John Kennedy, personnel director of Interserve USA, commented on the new partnership saying, "They've actually now broadened their footprint outside of the Arabic language to also begin doing programming for the Iranian Farsi speakers as well as Turkish speakers with ministries and programming that are a part of SAT-7 but kind of sister organizations and they're helping them get launched and off the ground," according to Mission Network News.

On the air 24-hours a day, SAT-7 broadcasts from different parts of the Arab world, including Lebanon and Egypt, serving with the primary vision of empowering the minority group of Arab Christians to contribute to the good of society. Interserve fits much of the need of the Arabic channel as it mobilises Christians from around the world to use their professional skills in the Muslim/Hindu/Buddhist worlds.

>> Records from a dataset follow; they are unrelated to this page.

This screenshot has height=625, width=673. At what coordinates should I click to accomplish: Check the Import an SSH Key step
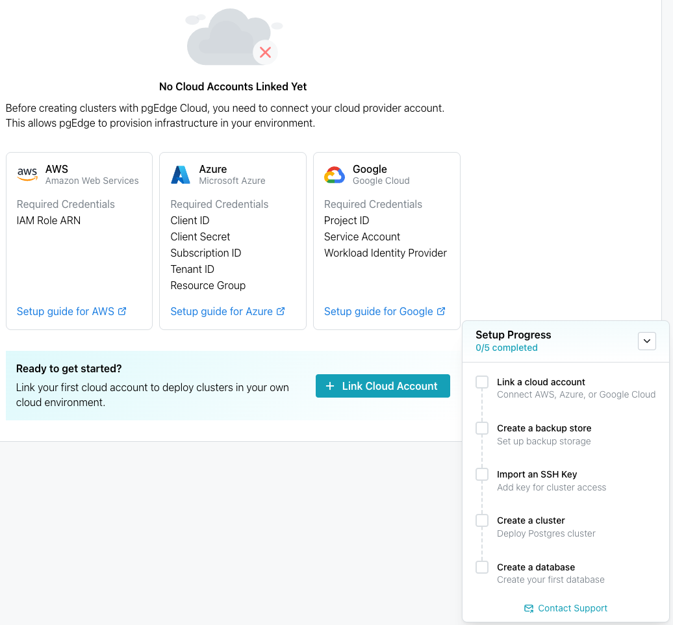pos(481,474)
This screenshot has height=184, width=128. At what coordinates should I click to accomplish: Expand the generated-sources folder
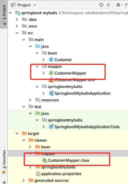coord(24,180)
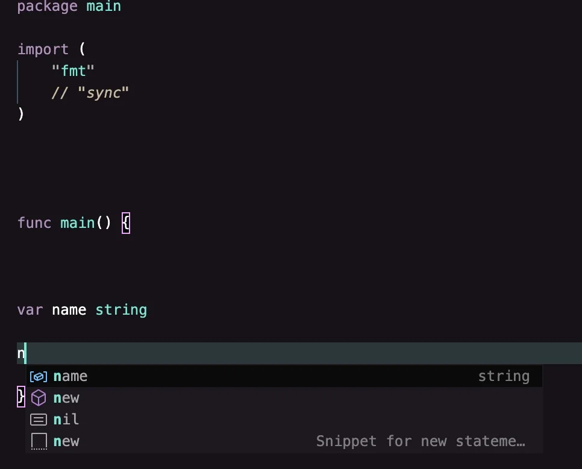Click the cube icon beside 'new' suggestion

(39, 398)
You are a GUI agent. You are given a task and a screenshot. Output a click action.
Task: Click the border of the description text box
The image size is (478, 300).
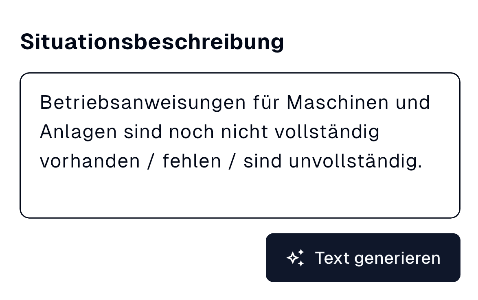click(240, 73)
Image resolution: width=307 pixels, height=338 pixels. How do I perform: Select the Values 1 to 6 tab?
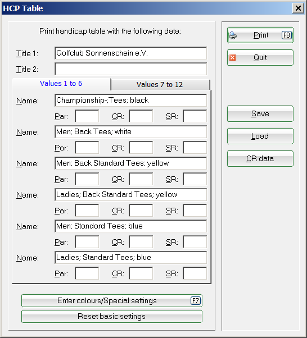click(x=61, y=84)
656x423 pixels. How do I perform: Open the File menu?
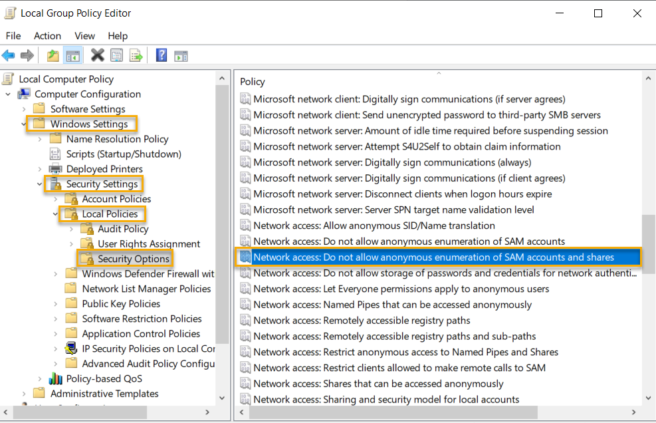coord(13,36)
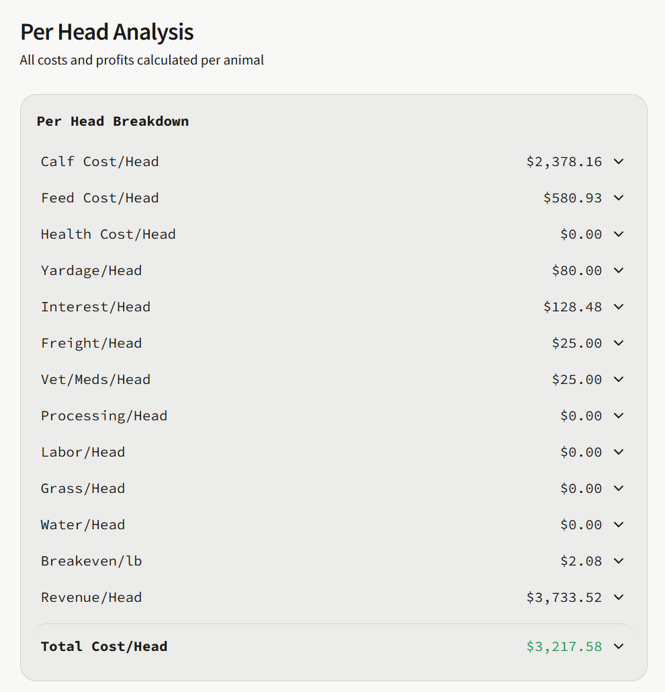Click the Calf Cost/Head label
Viewport: 665px width, 692px height.
[x=99, y=161]
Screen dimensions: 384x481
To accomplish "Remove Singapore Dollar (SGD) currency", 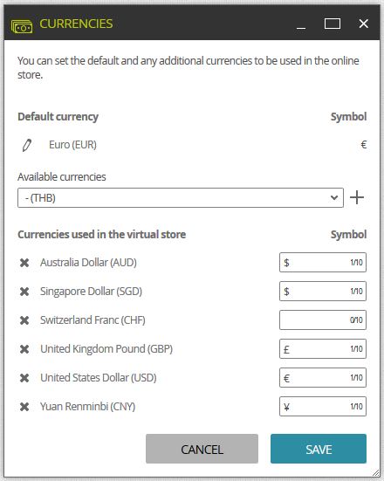I will (x=24, y=292).
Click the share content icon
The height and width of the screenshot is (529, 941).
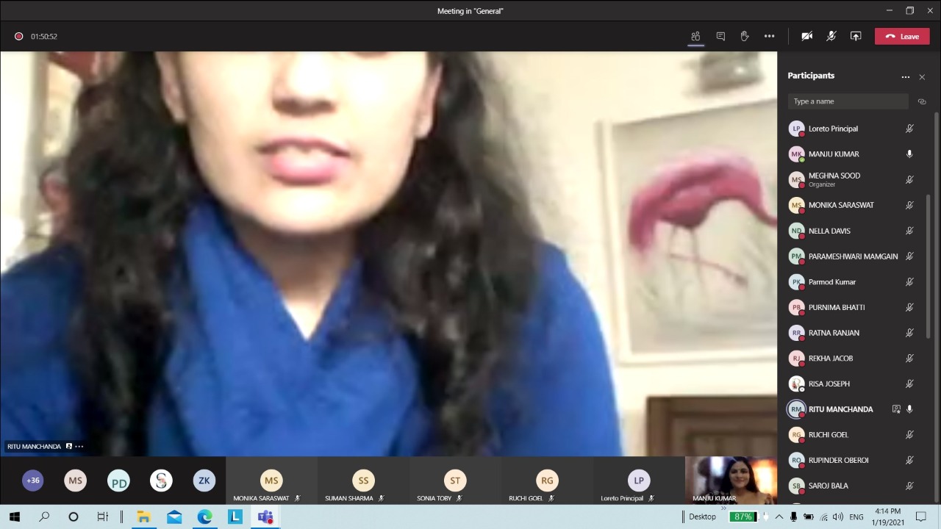point(856,36)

|AD|Both the need for workers and high costs to produce television programming pose as challenges to the 10-year-old channel, but Kennedy acknowledged SAT-7's effective work.

"They're doing a tremendous work," he commented. "Getting it out is one thing, but then responding to all those that do ask for resources or information or questions about who Jesus is [is another]. And just having the people both to handle the correspondence but then on the ground in those countries where those listeners come from that they can eventually connect to."

Despite challenges, SAT-7 plans to reach a wider audience such as Persian and Turkish viewers with new emergent technologies and other new avenues.

"Pray that they would not become weary in well doing," Kennedy said. "They're producing high-quality programming that presents the Gospel often very directly as well as sometimes very creatively and indirectly at different age levels.

“[Pray] that they would continue to be able to have that creativity and vision and energy that they need to keep doing that."